True, user fees may be a barrier to health care for the poor but, here in Jamaica, even before the introduction of a fee-less system, only those who could afford it were paying. Consequently, the political decision to scrap fees not only added hundreds of thousands of users to an unprepared health sector, it literally threw away $1.7 billion of annual income.
The United Nations 2010 Report on the World Social Situation was used to justify the no-user-fee decision. However, that same report also states, "At the same time, removing fees will entail additional resource requirements. It is, therefore, important to ensure that additional funding is available for countries that want to remove fees. To support the permanent removal of user fees and to ensure that the poor benefit from such actions, fee removal needs to be part of a broader package of reforms that includes increased budgets to offset lost fee revenue." I, therefore, strongly believe that those who can pay should pay something for public health care.
And so, we come to the story of Miss Nobody. She was dependent on family, friends and the State for survival. She was poor and could not afford to go abroad when health failed. Nobody didn't even have a US visitor's visa; she was a private citizen and, therefore, the State would never use taxpayers' money to send the likes of her away for desperately needed assistance ... after all, she was not somebody.

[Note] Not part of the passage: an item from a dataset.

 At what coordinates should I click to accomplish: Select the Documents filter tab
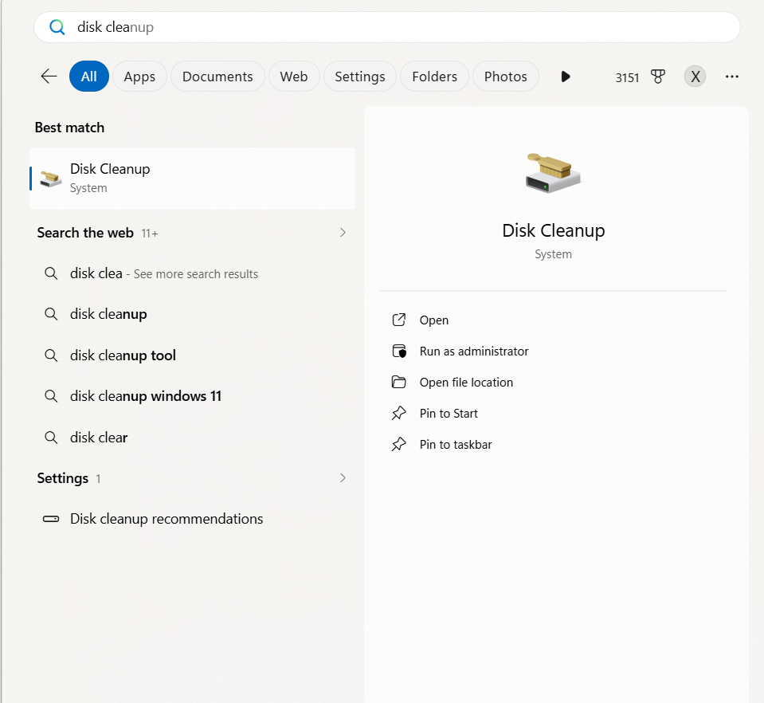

Nobody became ill, was diagnosed with a cancer and was referred to a major hospital (February 2010), which eventually confirmed the diagnosis and booked her for a February 2011 appointment for assessment, before starting her badly needed cancer treatment. Nobody was given an extraordinarily long appointment for life-saving intervention because the health-care system that is "here to stay" simply could not accommodate her in reasonable time.
No aid for nobody
Repeated desperate efforts to extend her years, improve her quality of life and reduce her pain by decreasing her waiting time for medical intervention proved futile - the system that is here to stay would have none of that. Help for Nobody was postponed far too long and she fell seriously ill several months into her wait. Nobody was admitted to the hospital and offered supportive care. She was sent home to die when nothing else could be done for her. Nobody suffered immensely. Watching a loved one experience unimaginable pain and hearing that very special someone cry to the awful end is heart-rending - especially when it's all because circumstances have led the State to treat many people like nobodies.
As the Observer piece of Monday, March 7, revealed, that was similarly how the public health-care system that is here to stay treated recently departed "86-year-old vendor Ronald 'Skipper' Coombs, who for six months, from July last year to January, laid in a bed at the Kingston Public Hospital writhing in pain as he awaited surgery to repair a broken arm and hip".
The little people of this country entrust our leaders with their very lives. Yet, as you read this, because of the system, it is quite possible that another nobody died today.